# TEXT
::::

Source code is NOT the perfect documentation … but unit tests are. Just as source is – by definition – always up to date, and manual comments are effectively guaranteed over time to become less and less up to date, unit tests always remain up to date *or they fail*, since they in no way rely upon or pay any attention to the source, and instead are tightly bound to the *usages* of the source.

(an aside: if you use unit tests, but don’t run Continuous Integration (CI) or a similar build process that automatically runs all unit tests on the order of once a day, and reports in big flashing emails when any fail, then it’s time for you to re-read the manual. I add this only because there are people who don’t do this, and they could legitimately point holes in the above, but you guys – you need to realise you’re in a small minority of people who are “missing the point” :P)

What does this buy you?

(subtext: Why did I bother writing this blog post anyway? ;))

Because it has one very very important knock-on effect: if you have no documentation for your system and you’ve decided you really need some (and, let’s face it, the war over whether documentation was “actually needed” was won a long long time ago), then I have a piece of advice:

Don’t write any documentation; write unit tests instead.

This is more important than merely arguing that unit tests are “better” documentation (personally, I think they aren’t – they are only perfect in a provable sense, not in a “actually solve all the problems that documentation is needed for” sense) – this is really about the practical realities of your situation.

If you already have the system, and you have no documentation, you will never have the time to write it.

(this is something of a truism that is commonly accepted for reasons of sheer practicality)

::::

(Saved data entries)
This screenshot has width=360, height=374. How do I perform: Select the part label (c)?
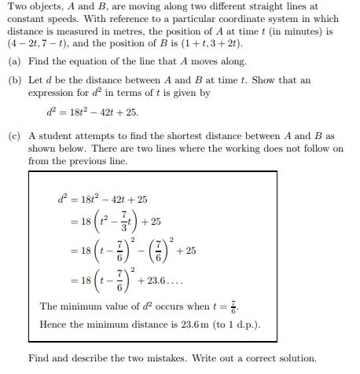point(13,136)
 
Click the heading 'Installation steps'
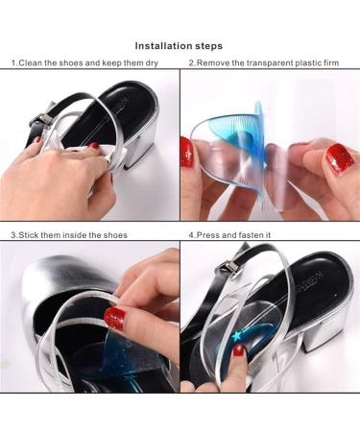coord(179,46)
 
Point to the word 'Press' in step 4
coord(207,235)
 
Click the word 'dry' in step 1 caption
coord(152,63)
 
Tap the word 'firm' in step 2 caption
coord(331,63)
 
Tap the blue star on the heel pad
coord(237,336)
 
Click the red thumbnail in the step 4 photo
coord(239,350)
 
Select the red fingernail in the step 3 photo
coord(114,318)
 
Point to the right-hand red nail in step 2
coord(340,158)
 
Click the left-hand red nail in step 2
coord(187,153)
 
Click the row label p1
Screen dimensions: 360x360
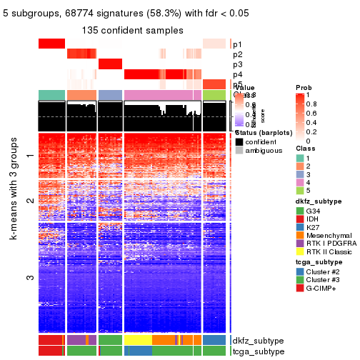pyautogui.click(x=237, y=44)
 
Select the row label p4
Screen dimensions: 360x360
pyautogui.click(x=237, y=74)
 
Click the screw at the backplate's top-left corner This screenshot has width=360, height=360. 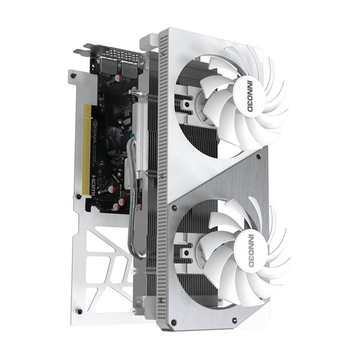73,75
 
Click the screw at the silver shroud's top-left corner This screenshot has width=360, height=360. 174,208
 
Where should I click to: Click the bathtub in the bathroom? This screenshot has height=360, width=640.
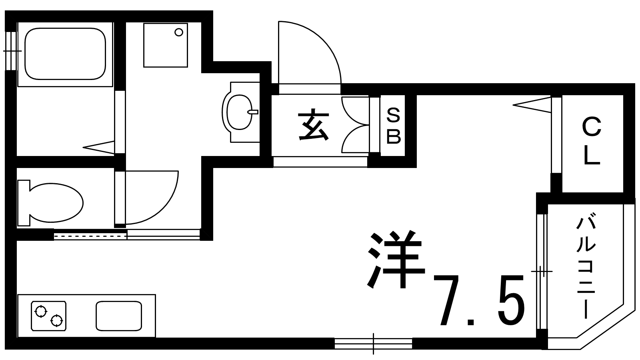pos(65,54)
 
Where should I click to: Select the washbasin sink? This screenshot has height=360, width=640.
pos(239,112)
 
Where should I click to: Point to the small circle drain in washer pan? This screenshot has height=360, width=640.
pos(179,32)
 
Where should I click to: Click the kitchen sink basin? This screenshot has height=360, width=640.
pos(119,316)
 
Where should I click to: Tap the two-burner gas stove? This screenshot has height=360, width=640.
pos(48,316)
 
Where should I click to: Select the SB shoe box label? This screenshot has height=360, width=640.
pos(393,126)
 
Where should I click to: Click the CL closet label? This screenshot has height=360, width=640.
pos(592,141)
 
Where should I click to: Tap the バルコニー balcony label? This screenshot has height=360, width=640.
pos(585,267)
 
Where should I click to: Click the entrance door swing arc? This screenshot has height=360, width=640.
pos(316,48)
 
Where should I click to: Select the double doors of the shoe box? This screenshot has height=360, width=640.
pos(354,125)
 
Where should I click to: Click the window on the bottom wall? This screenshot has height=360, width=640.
pos(373,344)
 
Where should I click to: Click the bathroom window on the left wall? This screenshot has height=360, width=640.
pos(11,51)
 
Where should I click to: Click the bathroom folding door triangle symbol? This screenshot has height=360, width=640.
pos(99,147)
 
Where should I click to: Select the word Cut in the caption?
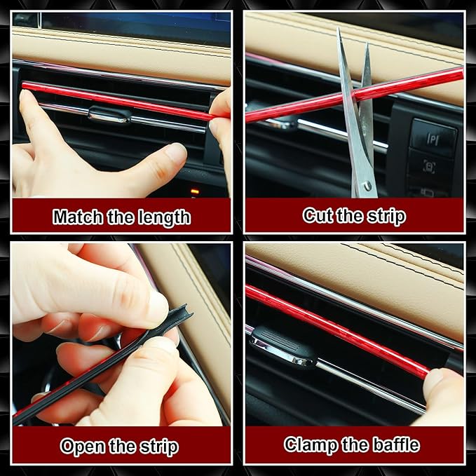click(x=317, y=215)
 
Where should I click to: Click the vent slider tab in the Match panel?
click(x=110, y=114)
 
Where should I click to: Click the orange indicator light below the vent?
click(x=194, y=191)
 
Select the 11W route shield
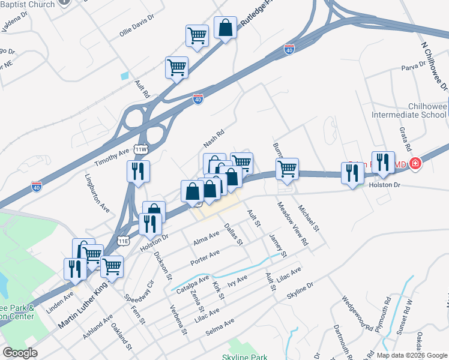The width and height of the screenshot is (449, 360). point(141,149)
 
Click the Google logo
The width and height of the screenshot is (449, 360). point(20,353)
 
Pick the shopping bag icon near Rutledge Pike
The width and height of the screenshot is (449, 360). point(225,28)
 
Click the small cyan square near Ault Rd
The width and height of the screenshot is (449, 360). point(124,76)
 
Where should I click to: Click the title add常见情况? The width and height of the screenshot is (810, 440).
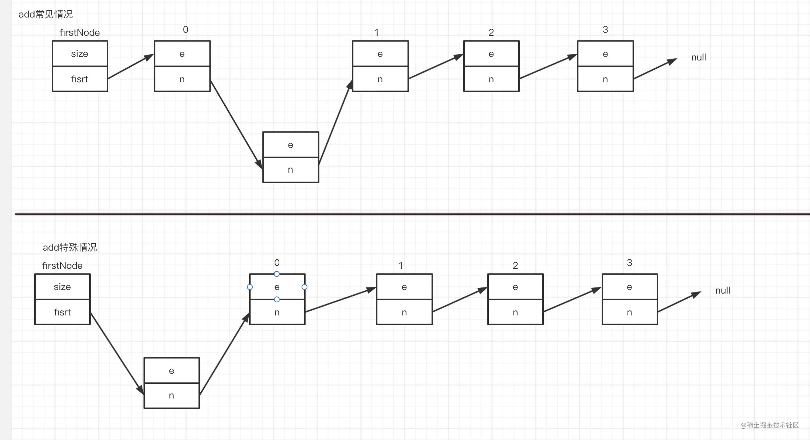pyautogui.click(x=46, y=14)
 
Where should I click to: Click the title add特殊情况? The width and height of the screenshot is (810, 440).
pyautogui.click(x=70, y=247)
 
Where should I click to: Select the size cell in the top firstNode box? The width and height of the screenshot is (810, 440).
pyautogui.click(x=80, y=54)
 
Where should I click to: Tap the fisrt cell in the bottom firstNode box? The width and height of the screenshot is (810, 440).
pyautogui.click(x=62, y=312)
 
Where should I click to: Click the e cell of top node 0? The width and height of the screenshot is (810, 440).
pyautogui.click(x=182, y=54)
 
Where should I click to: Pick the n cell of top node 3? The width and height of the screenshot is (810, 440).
pyautogui.click(x=605, y=79)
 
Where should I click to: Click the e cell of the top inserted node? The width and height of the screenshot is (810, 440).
pyautogui.click(x=291, y=145)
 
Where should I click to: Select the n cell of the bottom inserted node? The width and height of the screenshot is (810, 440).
pyautogui.click(x=172, y=396)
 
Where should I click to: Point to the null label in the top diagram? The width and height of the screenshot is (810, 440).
pyautogui.click(x=699, y=57)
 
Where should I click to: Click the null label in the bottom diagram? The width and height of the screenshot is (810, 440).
pyautogui.click(x=723, y=290)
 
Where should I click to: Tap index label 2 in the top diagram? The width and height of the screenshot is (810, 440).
pyautogui.click(x=491, y=32)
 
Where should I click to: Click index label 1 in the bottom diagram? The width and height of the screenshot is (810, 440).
pyautogui.click(x=401, y=266)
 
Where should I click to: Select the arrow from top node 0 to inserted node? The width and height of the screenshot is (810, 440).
pyautogui.click(x=236, y=125)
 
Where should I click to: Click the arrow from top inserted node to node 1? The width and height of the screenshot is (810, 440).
pyautogui.click(x=335, y=122)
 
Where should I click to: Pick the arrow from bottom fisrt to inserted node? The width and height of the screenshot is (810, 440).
pyautogui.click(x=117, y=353)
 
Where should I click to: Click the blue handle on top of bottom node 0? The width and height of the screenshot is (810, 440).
pyautogui.click(x=277, y=274)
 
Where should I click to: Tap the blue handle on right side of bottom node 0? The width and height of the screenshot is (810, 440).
pyautogui.click(x=304, y=287)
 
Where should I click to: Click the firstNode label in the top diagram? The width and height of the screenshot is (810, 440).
pyautogui.click(x=79, y=32)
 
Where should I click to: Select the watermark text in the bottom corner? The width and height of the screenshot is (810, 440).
pyautogui.click(x=769, y=425)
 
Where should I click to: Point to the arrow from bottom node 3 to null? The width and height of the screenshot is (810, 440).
pyautogui.click(x=679, y=302)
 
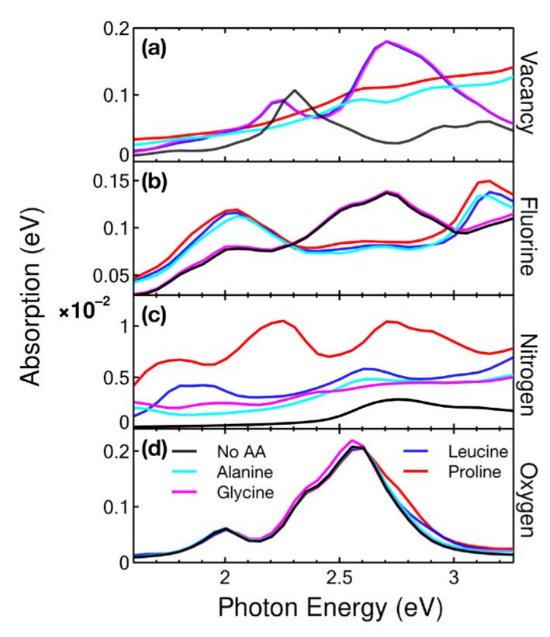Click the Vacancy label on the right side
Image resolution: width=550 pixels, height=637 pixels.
click(x=530, y=92)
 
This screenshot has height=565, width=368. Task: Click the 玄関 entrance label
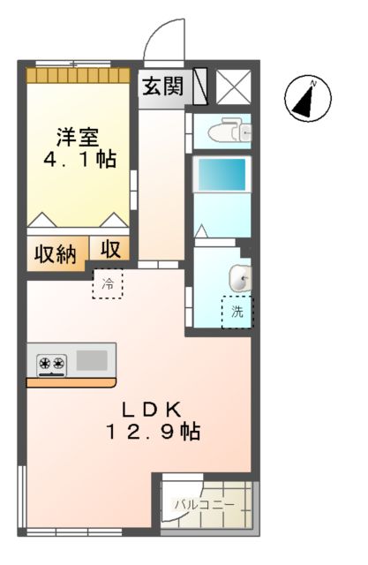pyautogui.click(x=163, y=87)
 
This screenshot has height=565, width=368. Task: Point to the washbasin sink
pyautogui.click(x=239, y=278)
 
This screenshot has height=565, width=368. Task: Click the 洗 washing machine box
pyautogui.click(x=237, y=311)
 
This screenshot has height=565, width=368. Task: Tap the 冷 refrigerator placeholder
pyautogui.click(x=108, y=284)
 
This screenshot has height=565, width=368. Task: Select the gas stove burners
pyautogui.click(x=51, y=362)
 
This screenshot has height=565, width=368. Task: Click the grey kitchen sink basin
pyautogui.click(x=92, y=360)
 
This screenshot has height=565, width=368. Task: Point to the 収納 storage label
pyautogui.click(x=55, y=254)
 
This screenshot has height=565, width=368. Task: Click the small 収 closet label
pyautogui.click(x=109, y=249)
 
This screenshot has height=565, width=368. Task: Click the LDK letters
pyautogui.click(x=151, y=409)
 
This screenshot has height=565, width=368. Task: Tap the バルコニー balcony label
pyautogui.click(x=204, y=506)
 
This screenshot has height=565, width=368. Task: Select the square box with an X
pyautogui.click(x=233, y=86)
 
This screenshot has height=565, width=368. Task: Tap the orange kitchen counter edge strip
pyautogui.click(x=71, y=382)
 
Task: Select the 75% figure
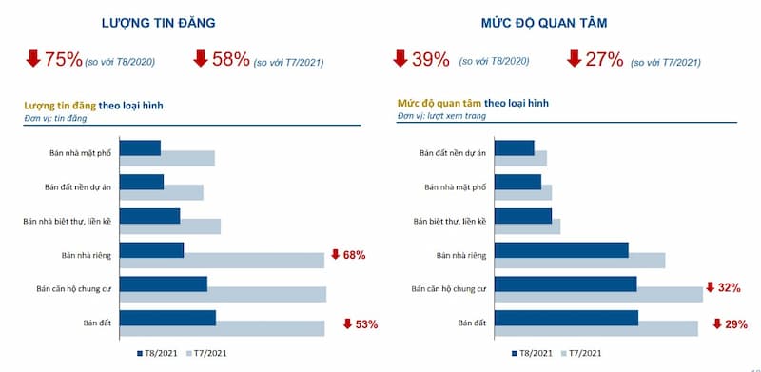(x=63, y=60)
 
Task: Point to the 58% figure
(x=232, y=60)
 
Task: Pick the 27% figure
(x=604, y=60)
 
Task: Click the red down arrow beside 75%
(x=32, y=59)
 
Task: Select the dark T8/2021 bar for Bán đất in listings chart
(x=168, y=318)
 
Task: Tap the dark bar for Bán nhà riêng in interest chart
(x=561, y=249)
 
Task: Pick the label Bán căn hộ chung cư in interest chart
(x=448, y=288)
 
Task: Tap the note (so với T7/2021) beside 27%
(x=666, y=62)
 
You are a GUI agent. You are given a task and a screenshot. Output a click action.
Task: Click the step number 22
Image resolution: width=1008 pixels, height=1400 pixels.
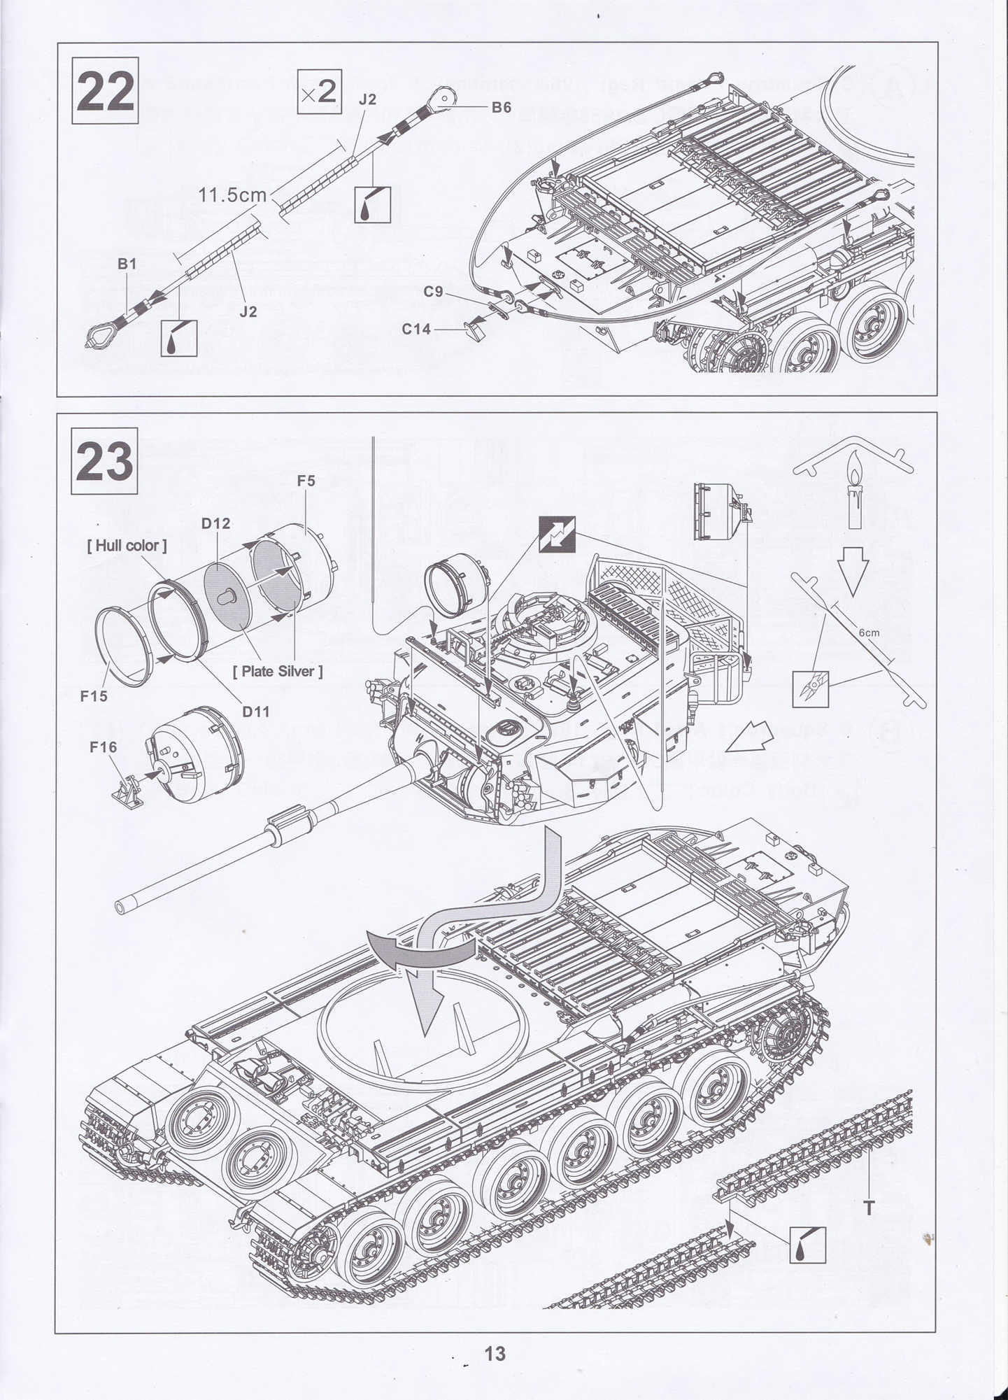(x=105, y=92)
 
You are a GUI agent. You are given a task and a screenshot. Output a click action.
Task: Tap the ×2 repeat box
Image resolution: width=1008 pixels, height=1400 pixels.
(x=319, y=92)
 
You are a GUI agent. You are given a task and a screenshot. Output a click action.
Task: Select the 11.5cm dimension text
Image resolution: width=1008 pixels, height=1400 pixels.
(x=233, y=195)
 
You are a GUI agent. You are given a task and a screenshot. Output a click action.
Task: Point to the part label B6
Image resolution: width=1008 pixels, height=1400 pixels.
(x=501, y=108)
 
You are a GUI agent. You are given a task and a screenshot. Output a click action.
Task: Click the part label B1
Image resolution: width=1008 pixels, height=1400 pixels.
(x=127, y=264)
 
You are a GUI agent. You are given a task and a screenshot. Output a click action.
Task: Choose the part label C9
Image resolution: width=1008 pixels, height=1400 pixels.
(x=434, y=292)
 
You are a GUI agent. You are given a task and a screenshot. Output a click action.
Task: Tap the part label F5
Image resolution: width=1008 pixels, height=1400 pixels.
(x=306, y=481)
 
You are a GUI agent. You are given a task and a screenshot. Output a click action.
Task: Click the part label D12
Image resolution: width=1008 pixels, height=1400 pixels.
(x=216, y=523)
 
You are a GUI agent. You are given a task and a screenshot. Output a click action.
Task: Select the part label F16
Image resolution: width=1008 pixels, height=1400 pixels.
(x=103, y=748)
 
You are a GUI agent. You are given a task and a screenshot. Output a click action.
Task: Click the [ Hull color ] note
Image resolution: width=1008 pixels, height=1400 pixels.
(x=127, y=546)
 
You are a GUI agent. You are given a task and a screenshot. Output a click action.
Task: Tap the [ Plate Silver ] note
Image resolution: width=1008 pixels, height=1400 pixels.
(x=278, y=672)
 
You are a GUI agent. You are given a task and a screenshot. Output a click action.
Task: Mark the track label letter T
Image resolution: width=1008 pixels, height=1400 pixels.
(x=869, y=1208)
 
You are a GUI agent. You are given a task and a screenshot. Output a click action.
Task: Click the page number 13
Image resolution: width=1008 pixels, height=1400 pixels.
(x=495, y=1354)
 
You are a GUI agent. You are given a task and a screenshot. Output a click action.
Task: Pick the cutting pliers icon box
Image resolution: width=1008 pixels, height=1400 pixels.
(x=810, y=688)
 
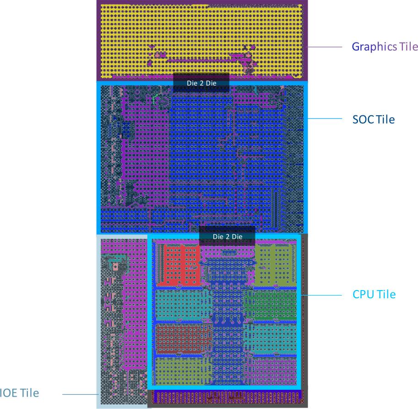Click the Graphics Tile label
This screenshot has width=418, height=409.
click(x=385, y=47)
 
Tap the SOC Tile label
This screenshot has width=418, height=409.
click(x=373, y=120)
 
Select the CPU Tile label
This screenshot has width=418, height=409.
click(x=374, y=294)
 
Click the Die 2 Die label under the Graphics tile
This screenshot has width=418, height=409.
click(x=201, y=83)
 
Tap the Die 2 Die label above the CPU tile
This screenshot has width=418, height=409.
click(x=227, y=236)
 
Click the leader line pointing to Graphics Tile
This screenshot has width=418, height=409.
click(x=325, y=47)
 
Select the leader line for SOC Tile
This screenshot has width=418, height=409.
click(x=325, y=119)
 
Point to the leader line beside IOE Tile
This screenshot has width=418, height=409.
click(x=80, y=394)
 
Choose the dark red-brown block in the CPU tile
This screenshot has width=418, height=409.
click(x=178, y=339)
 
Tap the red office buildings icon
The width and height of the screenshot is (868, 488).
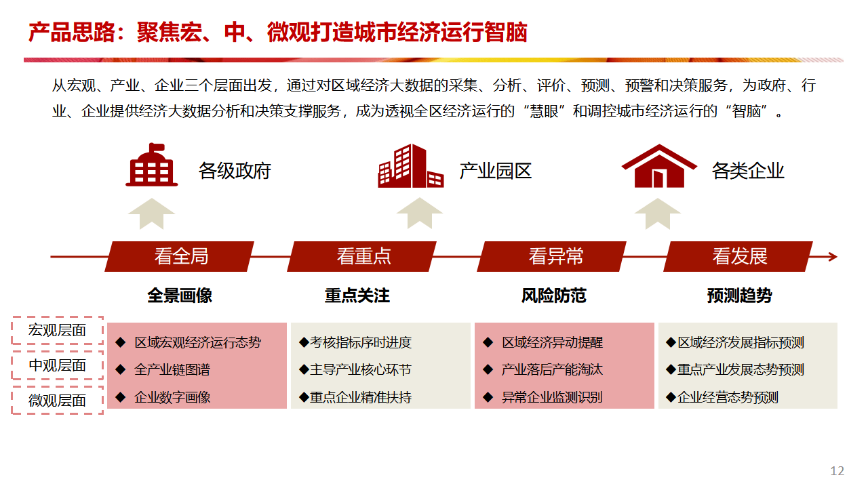[x=411, y=166]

::::

# QUESTIONS ON THE MATERIAL
**1.** From the text about unit tests, reproduce the passage that begins at the words "What does this" and stops after the words "unit tests instead.".
**2.** Answer these questions using the text about unit tests:
(a) How often should a build process like Continuous Integration automatically run all unit tests?
(b) What should you write instead of documentation?
(c) If you already have the system and no documentation, what will you never have?

# RESULTS IN ORDER
**1.**
What does this buy you?

(subtext: Why did I bother writing this blog post anyway? ;))

Because it has one very very important knock-on effect: if you have no documentation for your system and you’ve decided you really need some (and, let’s face it, the war over whether documentation was “actually needed” was won a long long time ago), then I have a piece of advice:

Don’t write any documentation; write unit tests instead.

**2.**
(a) On the order of once a day.
(b) Unit tests.
(c) The time to write it.